ECLI:NL:RBNHO:2021:4988

Rechtbank Noord-Holland

Datum uitspraak
18 juni 2021
Publicatiedatum
21 juni 2021
Zaaknummer
15/860101-17 (P)
Instantie
Rechtbank Noord-Holland
Type
Uitspraak
Rechtsgebied
Strafrecht
Procedures
  • Eerste aanleg - meervoudig
Vindplaatsen
  • Rechtspraak.nl
AI samenvatting door LexboostAutomatisch gegenereerd

Vrijspraak voor valsheid in geschrift in de zaak tegen een directeur van een bedrijf

In deze zaak heeft de Rechtbank Noord-Holland op 18 juni 2021 uitspraak gedaan in een strafzaak tegen een verdachte, geboren in 1960, die werd beschuldigd van valsheid in geschrift. De tenlastelegging betrof het opmaken van een arbeidsovereenkomst en twee werkgeversverklaringen met het oogmerk deze als echt en onvervalst te gebruiken. De verdachte, die als directeur van een bedrijf fungeerde, zou samen met anderen valse documenten hebben opgemaakt ten behoeve van een hypotheekaanvraag van een medeverdachte. De officier van justitie vorderde een voorwaardelijke gevangenisstraf en een taakstraf, maar de verdediging pleitte voor vrijspraak.

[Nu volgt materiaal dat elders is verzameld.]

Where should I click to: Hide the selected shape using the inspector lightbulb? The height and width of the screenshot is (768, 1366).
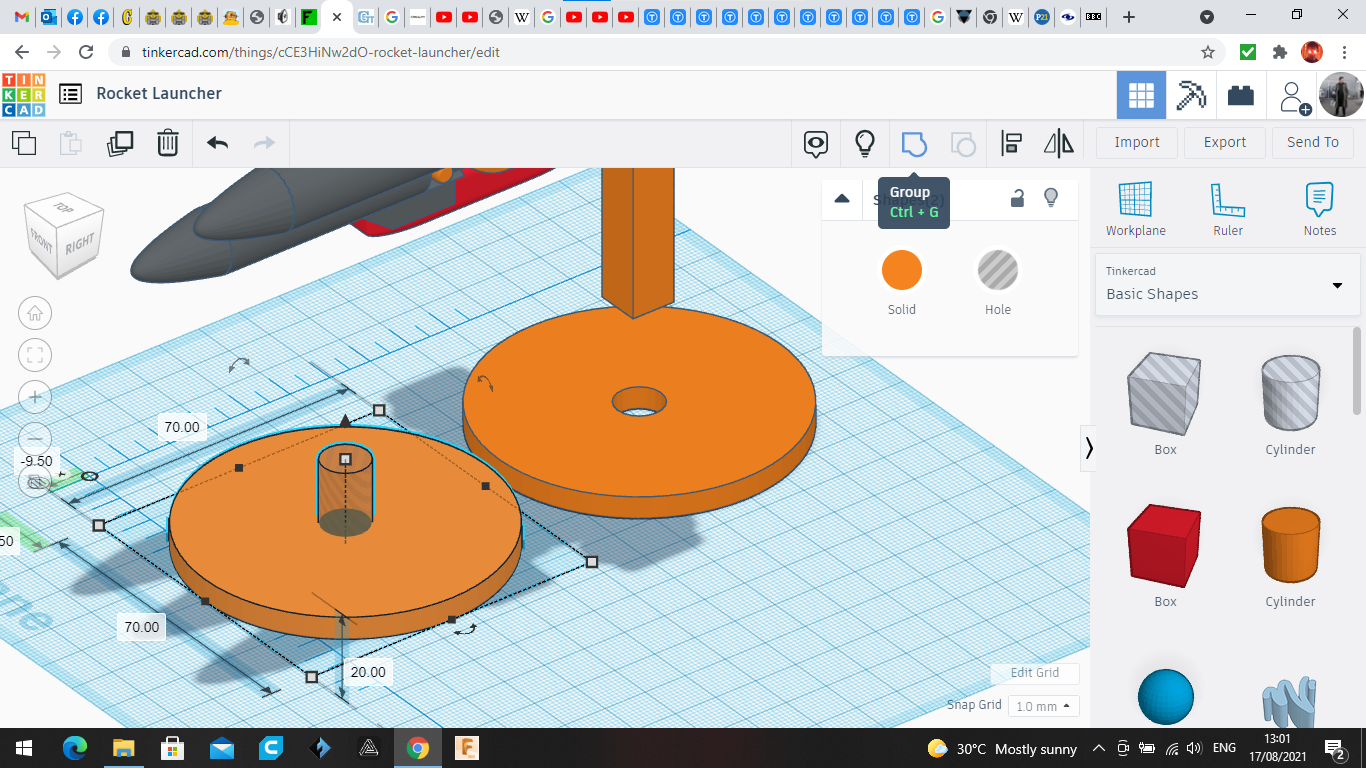tap(1051, 198)
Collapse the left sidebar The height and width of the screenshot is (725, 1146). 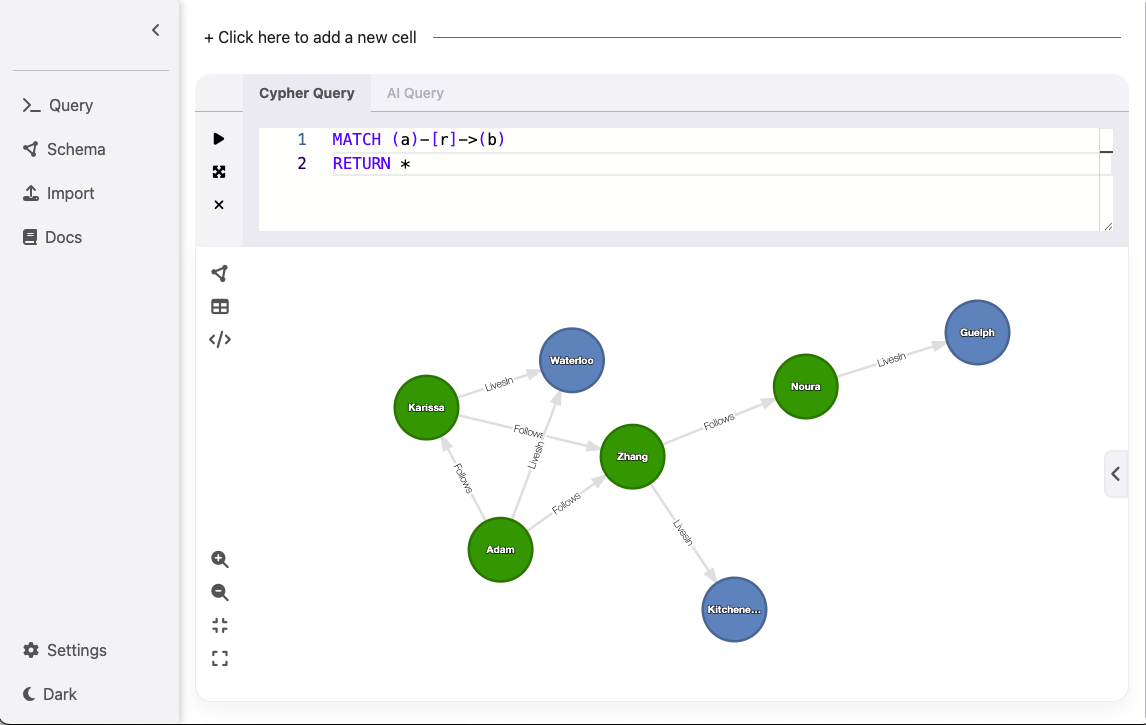pyautogui.click(x=155, y=30)
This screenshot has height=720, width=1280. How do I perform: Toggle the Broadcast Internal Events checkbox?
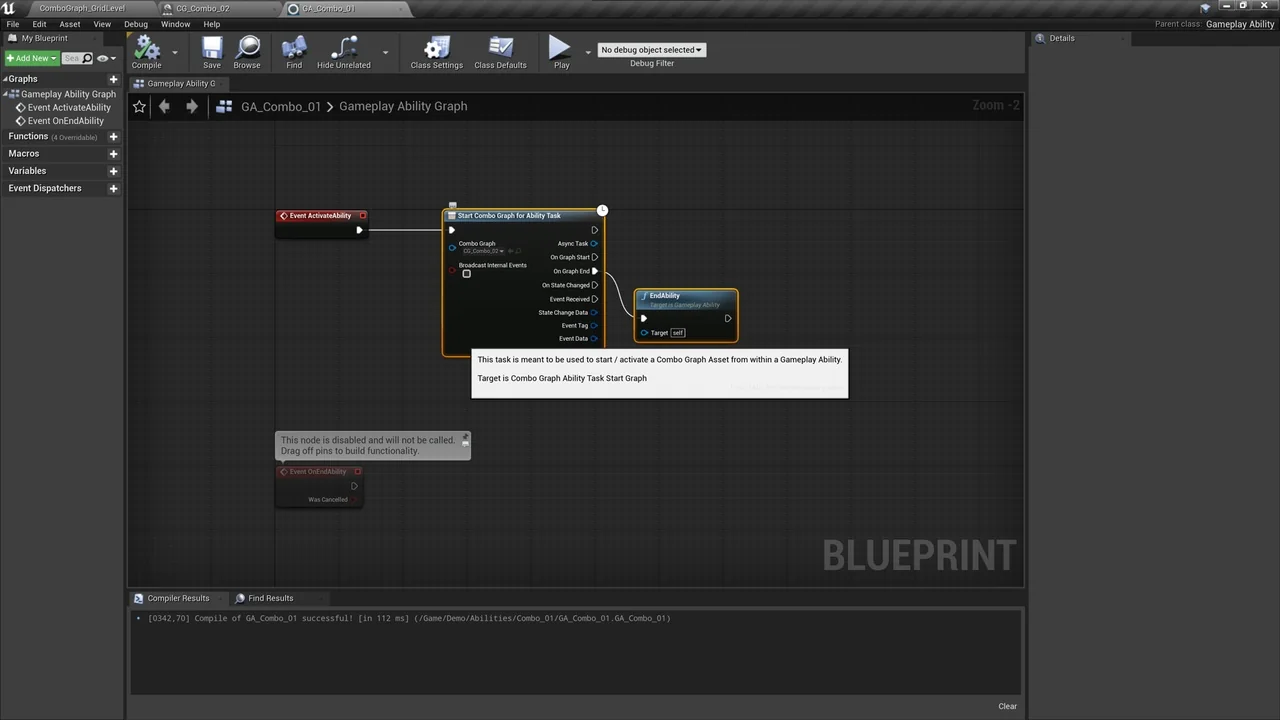coord(466,273)
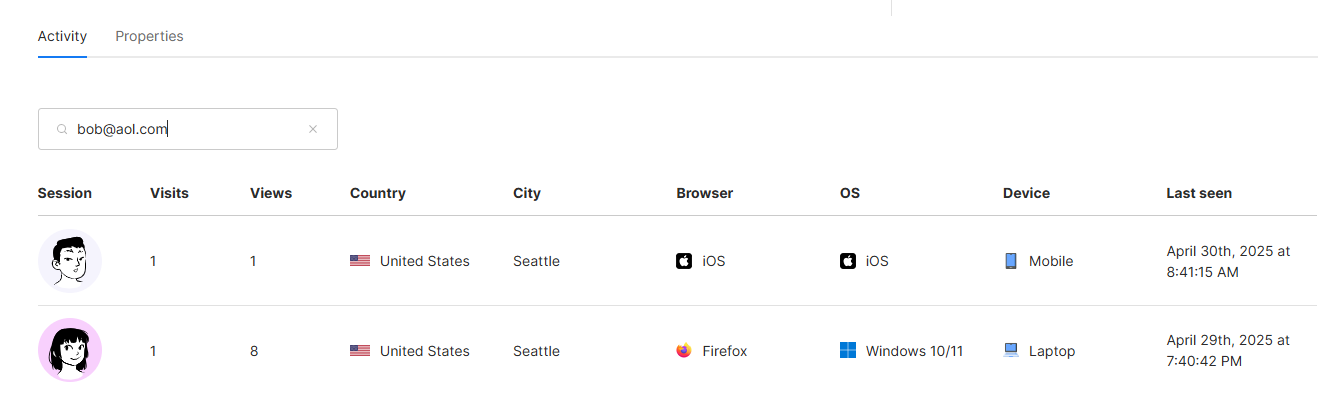This screenshot has width=1343, height=405.
Task: Click the US flag in first row
Action: pos(360,261)
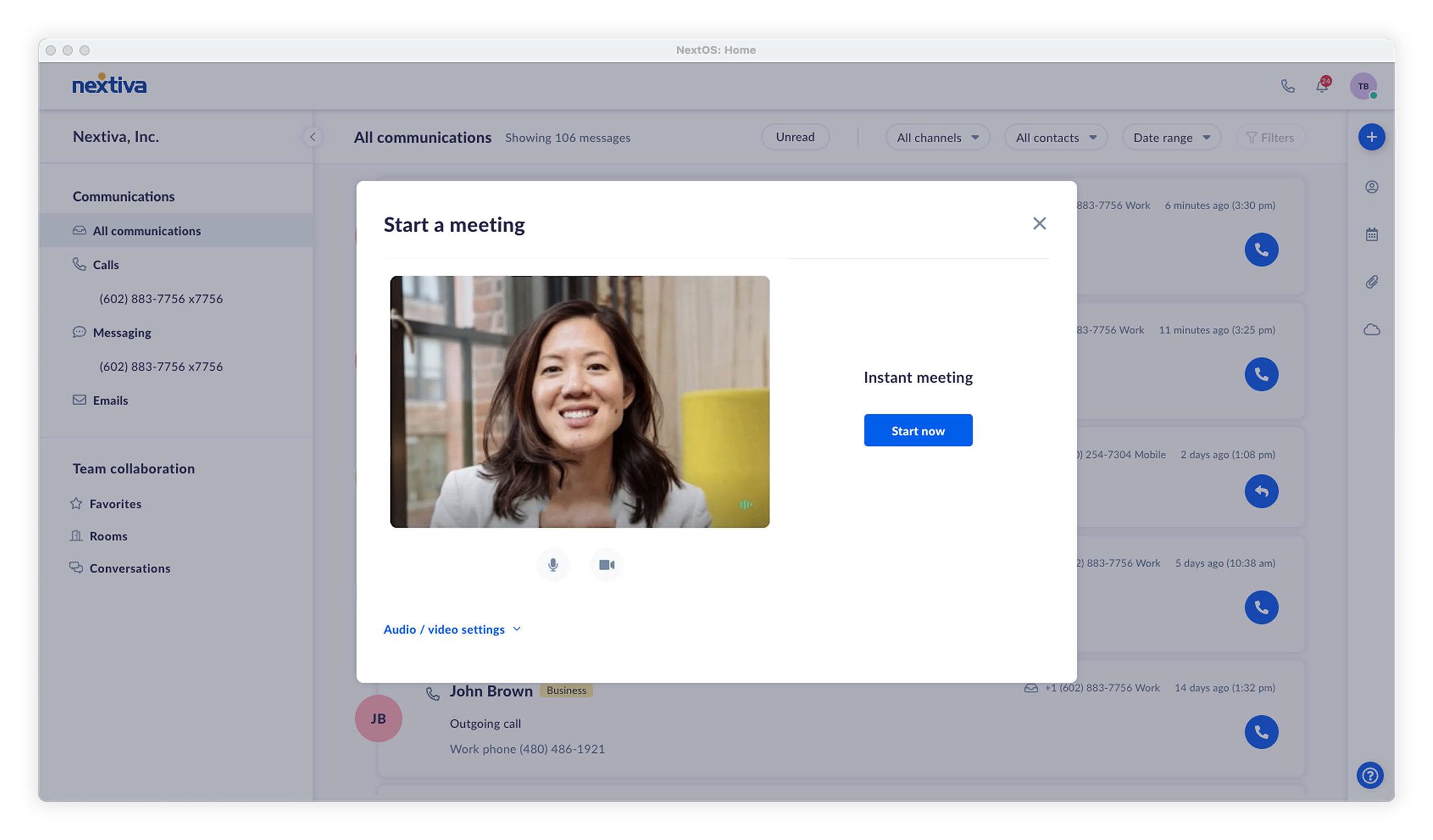Expand Audio / video settings options
1433x840 pixels.
click(452, 629)
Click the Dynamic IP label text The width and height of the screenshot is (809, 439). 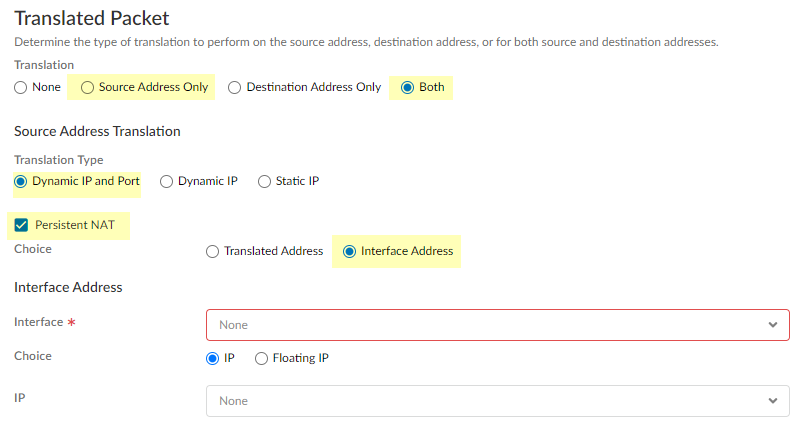[207, 181]
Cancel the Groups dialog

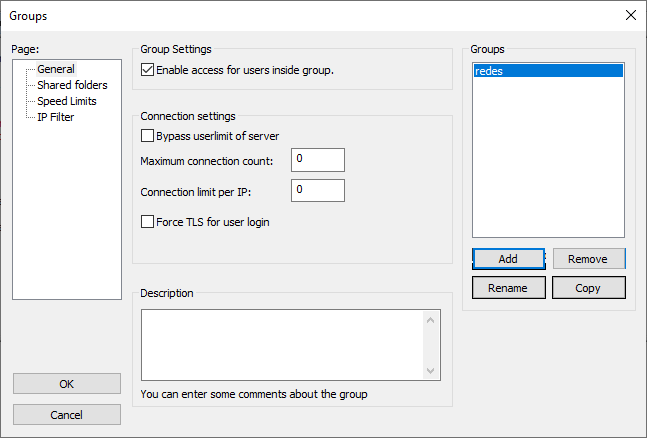67,414
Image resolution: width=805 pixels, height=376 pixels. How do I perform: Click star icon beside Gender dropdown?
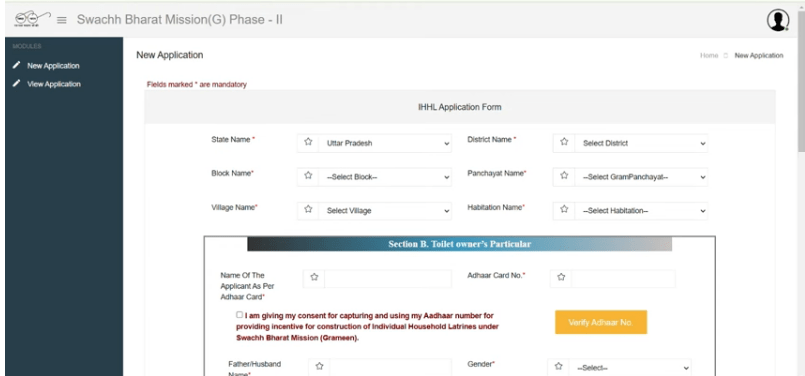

De rechtbank heeft vastgesteld dat de dagvaarding geldig was en dat het Openbaar Ministerie ontvankelijk was in zijn vervolging. Na het horen van de standpunten van de officier van justitie en de verdediging, concludeerde de rechtbank dat er onvoldoende wettig en overtuigend bewijs was om de verdachte te veroordelen. De rechtbank overwoog dat er vraagtekens geplaatst konden worden bij het bestaan van een dienstverband tussen de verdachte's bedrijf en de medeverdachte, en dat de documenten die in de tenlastelegging waren vermeld, niet als vals konden worden aangemerkt op basis van de beschikbare bewijsstukken.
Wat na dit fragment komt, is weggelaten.